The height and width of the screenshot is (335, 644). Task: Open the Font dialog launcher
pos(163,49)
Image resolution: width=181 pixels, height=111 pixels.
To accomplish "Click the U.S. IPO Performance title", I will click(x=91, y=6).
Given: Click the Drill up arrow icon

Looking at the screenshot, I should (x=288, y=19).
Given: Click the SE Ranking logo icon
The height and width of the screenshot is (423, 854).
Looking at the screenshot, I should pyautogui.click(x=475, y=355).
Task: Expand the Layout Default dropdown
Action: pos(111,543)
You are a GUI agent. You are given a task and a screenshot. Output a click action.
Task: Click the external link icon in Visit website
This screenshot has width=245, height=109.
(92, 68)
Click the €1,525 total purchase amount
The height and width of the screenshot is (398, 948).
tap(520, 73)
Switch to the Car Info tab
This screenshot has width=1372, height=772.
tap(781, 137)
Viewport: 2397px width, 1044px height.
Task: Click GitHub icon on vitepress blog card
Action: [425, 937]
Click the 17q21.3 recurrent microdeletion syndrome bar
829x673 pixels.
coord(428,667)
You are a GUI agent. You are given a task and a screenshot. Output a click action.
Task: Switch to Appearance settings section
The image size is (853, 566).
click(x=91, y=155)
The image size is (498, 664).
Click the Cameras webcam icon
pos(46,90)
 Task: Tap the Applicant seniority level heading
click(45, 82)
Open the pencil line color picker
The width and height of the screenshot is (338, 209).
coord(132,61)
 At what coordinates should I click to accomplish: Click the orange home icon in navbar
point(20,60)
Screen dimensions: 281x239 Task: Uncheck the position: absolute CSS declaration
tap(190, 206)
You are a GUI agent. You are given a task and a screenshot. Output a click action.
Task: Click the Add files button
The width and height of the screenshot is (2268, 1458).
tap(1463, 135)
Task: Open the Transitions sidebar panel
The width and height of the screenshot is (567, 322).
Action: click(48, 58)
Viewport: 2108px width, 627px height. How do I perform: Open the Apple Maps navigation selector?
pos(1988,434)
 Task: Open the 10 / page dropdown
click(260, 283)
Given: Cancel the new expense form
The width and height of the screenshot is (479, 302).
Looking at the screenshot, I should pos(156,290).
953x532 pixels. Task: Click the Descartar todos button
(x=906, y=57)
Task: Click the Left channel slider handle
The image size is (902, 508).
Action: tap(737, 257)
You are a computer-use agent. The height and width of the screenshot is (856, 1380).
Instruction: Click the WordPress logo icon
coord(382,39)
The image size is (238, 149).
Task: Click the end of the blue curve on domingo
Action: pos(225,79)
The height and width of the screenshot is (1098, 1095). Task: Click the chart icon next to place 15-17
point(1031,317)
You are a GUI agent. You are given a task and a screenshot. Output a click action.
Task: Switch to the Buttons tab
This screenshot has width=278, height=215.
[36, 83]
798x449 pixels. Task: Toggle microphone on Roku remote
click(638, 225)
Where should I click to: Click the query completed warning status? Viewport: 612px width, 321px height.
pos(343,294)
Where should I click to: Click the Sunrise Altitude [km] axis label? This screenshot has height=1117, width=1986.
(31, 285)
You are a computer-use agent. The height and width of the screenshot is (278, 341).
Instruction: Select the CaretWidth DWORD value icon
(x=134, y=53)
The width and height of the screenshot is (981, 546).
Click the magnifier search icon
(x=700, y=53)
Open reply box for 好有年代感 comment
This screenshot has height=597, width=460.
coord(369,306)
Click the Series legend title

Written exercise:
Reproduce every line of the material above verbatim, keeping the original order.

Result:
The height and width of the screenshot is (335, 644). Task: Open the Font dialog launcher
pos(163,49)
Image resolution: width=181 pixels, height=111 pixels.
To accomplish "Click the U.S. IPO Performance title", I will click(x=91, y=6).
Given: Click the Drill up arrow icon

Looking at the screenshot, I should (x=288, y=19).
Given: Click the SE Ranking logo icon
The height and width of the screenshot is (423, 854).
Looking at the screenshot, I should pyautogui.click(x=475, y=355).
Task: Expand the Layout Default dropdown
Action: pos(111,543)
You are a GUI agent. You are given a task and a screenshot. Output a click action.
Task: Click the external link icon in Visit website
This screenshot has width=245, height=109.
(92, 68)
Click the €1,525 total purchase amount
The height and width of the screenshot is (398, 948).
tap(520, 73)
Switch to the Car Info tab
This screenshot has width=1372, height=772.
tap(781, 137)
Viewport: 2397px width, 1044px height.
Task: Click GitHub icon on vitepress blog card
Action: [425, 937]
Click the 17q21.3 recurrent microdeletion syndrome bar
829x673 pixels.
coord(428,667)
You are a GUI agent. You are given a task and a screenshot. Output a click action.
Task: Switch to Appearance settings section
The image size is (853, 566).
click(x=91, y=155)
The image size is (498, 664).
Click the Cameras webcam icon
pos(46,90)
 Task: Tap the Applicant seniority level heading
click(45, 82)
Open the pencil line color picker
The width and height of the screenshot is (338, 209).
coord(132,61)
 At what coordinates should I click to accomplish: Click the orange home icon in navbar
point(20,60)
Screen dimensions: 281x239 Task: Uncheck the position: absolute CSS declaration
tap(190, 206)
You are a GUI agent. You are given a task and a screenshot. Output a click action.
Task: Click the Add files button
The width and height of the screenshot is (2268, 1458).
tap(1463, 135)
Task: Open the Transitions sidebar panel
The width and height of the screenshot is (567, 322).
Action: click(48, 58)
Viewport: 2108px width, 627px height. How do I perform: Open the Apple Maps navigation selector?
pos(1988,434)
 Task: Open the 10 / page dropdown
click(260, 283)
Given: Cancel the new expense form
The width and height of the screenshot is (479, 302).
Looking at the screenshot, I should pos(156,290).
953x532 pixels. Task: Click the Descartar todos button
(x=906, y=57)
Task: Click the Left channel slider handle
The image size is (902, 508).
Action: tap(737, 257)
You are a computer-use agent. The height and width of the screenshot is (856, 1380).
Instruction: Click the WordPress logo icon
coord(382,39)
The image size is (238, 149).
Task: Click the end of the blue curve on domingo
Action: pos(225,79)
The height and width of the screenshot is (1098, 1095). Task: Click the chart icon next to place 15-17
point(1031,317)
You are a GUI agent. You are given a task and a screenshot. Output a click action.
Task: Switch to the Buttons tab
This screenshot has width=278, height=215.
[36, 83]
798x449 pixels. Task: Toggle microphone on Roku remote
click(638, 225)
Where should I click to: Click the query completed warning status? Viewport: 612px width, 321px height.
pos(343,294)
Where should I click to: Click the Sunrise Altitude [km] axis label? This screenshot has height=1117, width=1986.
(31, 285)
You are a computer-use agent. The height and width of the screenshot is (278, 341).
Instruction: Select the CaretWidth DWORD value icon
(x=134, y=53)
The width and height of the screenshot is (981, 546).
Click the magnifier search icon
(x=700, y=53)
Open reply box for 好有年代感 comment
This screenshot has height=597, width=460.
coord(369,306)
Click the Series legend title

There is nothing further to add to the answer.